> **Required work**
Everything in the records except the pictures needs to be printed again exactly.

+++

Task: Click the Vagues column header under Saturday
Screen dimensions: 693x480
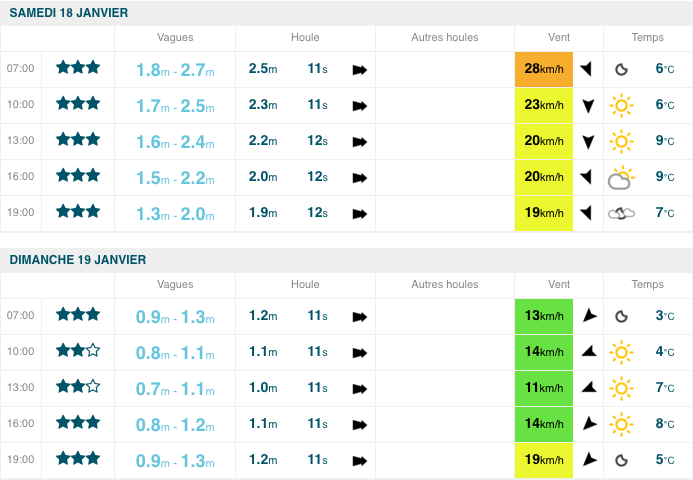Action: [175, 37]
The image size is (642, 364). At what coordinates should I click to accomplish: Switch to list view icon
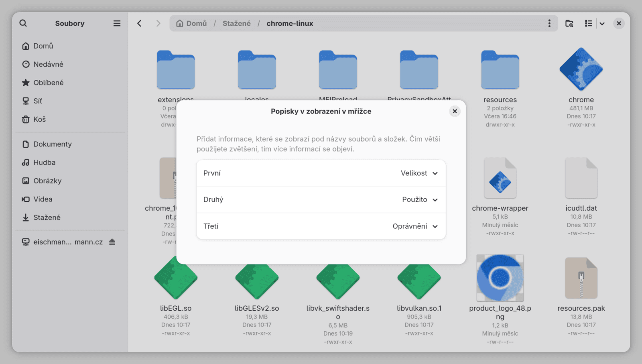588,23
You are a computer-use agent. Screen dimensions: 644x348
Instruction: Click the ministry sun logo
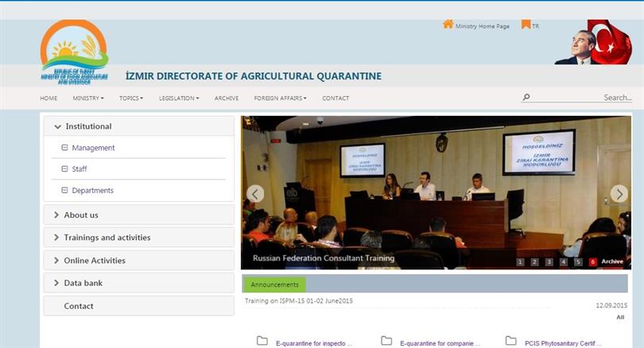[74, 52]
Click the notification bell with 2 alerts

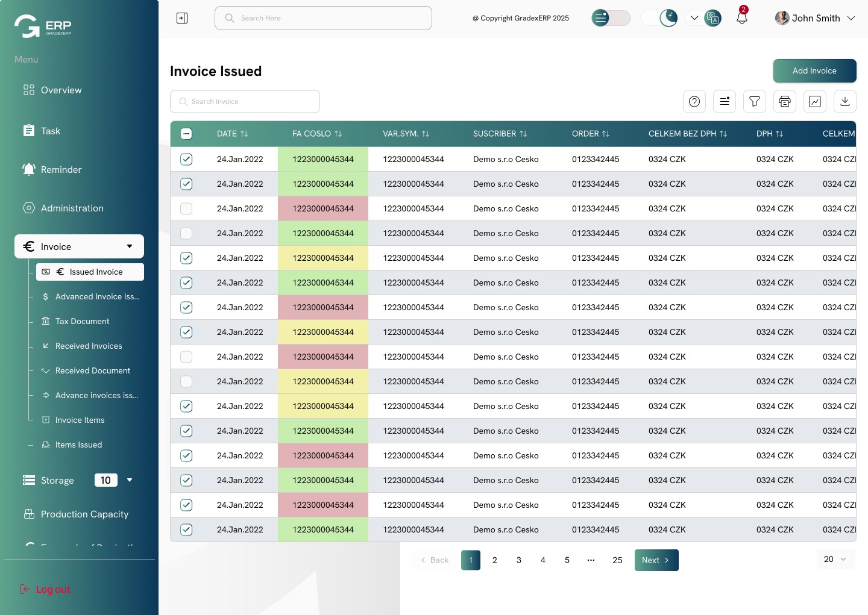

+++

> **Solution to the problem**
Task: Click the Vagues column header under Saturday
Screen dimensions: 693x480
Action: [175, 37]
The image size is (642, 364). At what coordinates should I click to accomplish: Switch to list view icon
588,23
You are a computer-use agent. Screen dimensions: 644x348
Instruction: Click the ministry sun logo
[74, 52]
Click the notification bell with 2 alerts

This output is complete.